The RL approach to dynamic pricing involves the following components:
State Space (S) Engine:
- Demographics component to handle customer segmentation and risk profiling
- Claims analysis engine to process historical claims and identify patterns
- Market monitor to track the dynamics of competition and market conditions
- Portfolio tracker to monitor and maintain the book of business
Action Space (A) Controller:
- Price adjustment engine to manage premium modifications
- Discount manager to orchestrate incentives and promotion pricing
- Coverage modifier to handle policy/contract terms and conditions
Reward Function (R) Engine:
- Cost analyzer to monitor expenses such as acquisition costs and claims
- Revenue calculator to track income streams such as premium
- Performance metrics to measure business impact such as improvement in customer lifetime value, customer retention and profitability
It comprises a core engine, which includes:
- Environment simulator to generate hypotheses and synthetic scenarios to model customer behavior, claims and competitor responses to market conditions
- RL agent to implement the learning algorithm and employ dual learning approach, which includes active learning of customer behavior patterns, competitive response adaptation, etc., and offline learning via market scenario simulations
Data and Integration Layer:
- Real-time and batch data ingestion, processing and transforming data for RL models
- Feature store to maintain model inputs
- API gateway to manage external communications
- Service mesh component for microservices and interoperability
Decision Engine and Experience Layer:
- Policy network to determine optimal actions and pricing decisions
- Value network to evaluate state-action pairs and outcome prediction
- Experience layer to monitor and incorporate the feedback loop and improve the outcome
Figure 1: Dynamic Pricing Mind Map powered by RL
See also: How AI Could Set Premiums in Real Time
Value creation
Dynamic pricing empowers insurers to implement sophisticated premium adjustment frameworks that reflect dynamic risk profiles. In property and casualty insurance, telematics-based behavioral scoring models enable dynamic risk segmentation, incentives and improved loss ratios with engaged insureds. Similarly, wearable-based continuous monitoring creates opportunities for dynamic medical underwriting, risk prevention strategies and potentially reducing claims frequency and rewarding positive behavior change.

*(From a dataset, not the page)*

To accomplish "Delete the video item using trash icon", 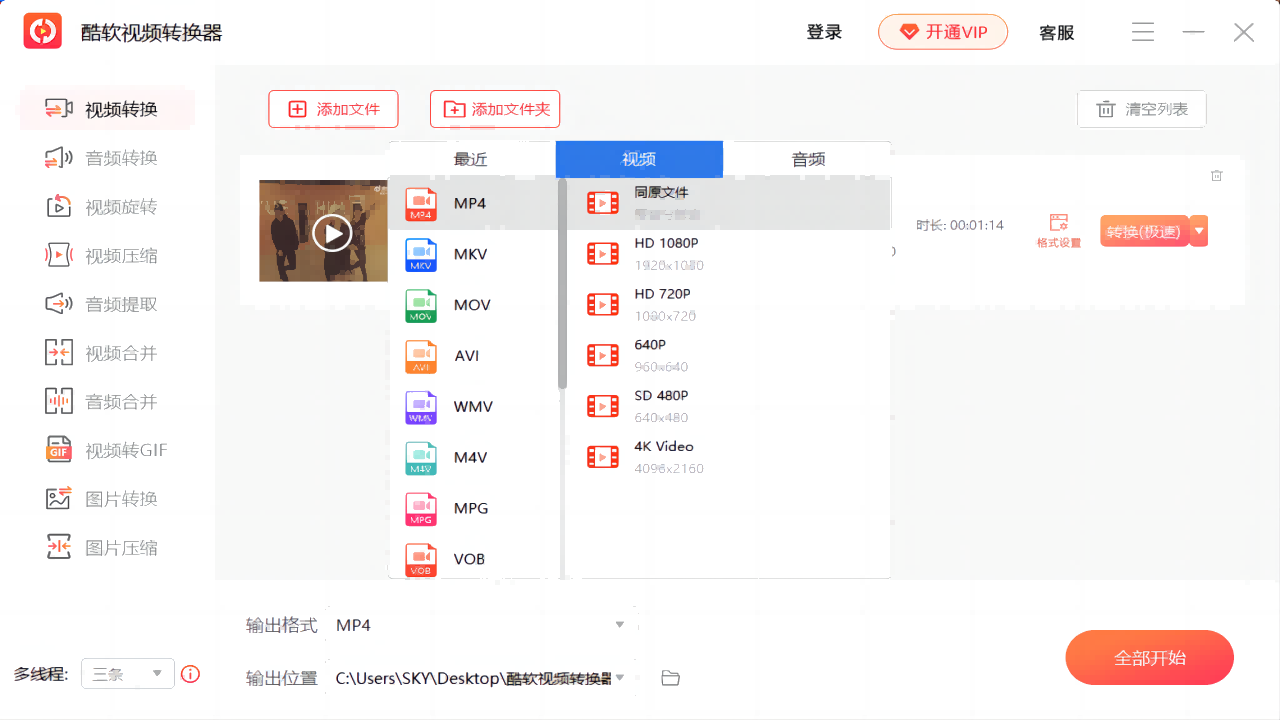I will tap(1217, 176).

In commercial lines, integration of industrial sensor data enables dynamic exposure rating, as compared with static class rating. Also, analyzing insurance product/rate filings submitted by competitors to state regulators, using AI and large language models enables insurers to understand the proposed rate changes and objections raised by regulators. This granular approach to risk quantification not only optimizes technical pricing but also enables innovative product solutions driven by parametric triggers and usage-based insurance, leading to responsive risk management.
The Way Forward
As the industry evolves toward real-time risk assessment, dynamic pricing stands as a critical competitive differentiator. Insurers need to embrace an integrated ecosystem of data-driven pricing capabilities, which demands investment in robust data architecture, advanced analytics capabilities, seamless data exchange and personalization. The insurers that can effectively balance technical sophistication with market responsiveness, while maintaining pricing transparency and customer trust, will lead the frontier.